Task to carry out
From the entries below, reproduce verbatim every line, starting with the line that contains "You are a GUI" and continuing through the line that contains "click(x=17, y=123)", including both of those lines.
begin Exercise inputs
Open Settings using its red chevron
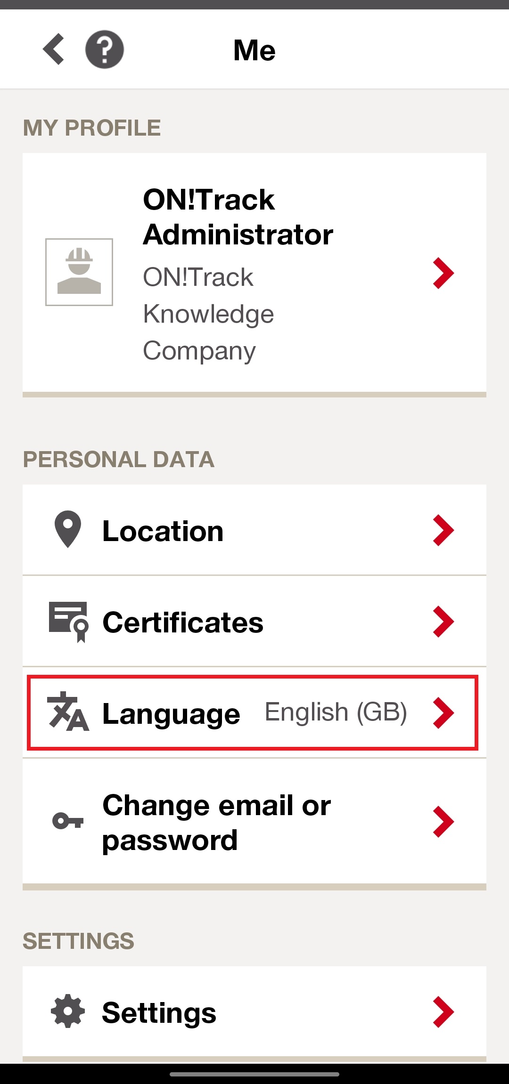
end Exercise inputs
begin Exercise inputs
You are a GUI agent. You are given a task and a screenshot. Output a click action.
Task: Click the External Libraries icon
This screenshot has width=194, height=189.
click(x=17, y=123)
end Exercise inputs
Output of the task
You are a GUI agent. You are given a task and a screenshot. Output a click action.
Task: Click the External Libraries icon
This screenshot has width=194, height=189.
click(x=17, y=123)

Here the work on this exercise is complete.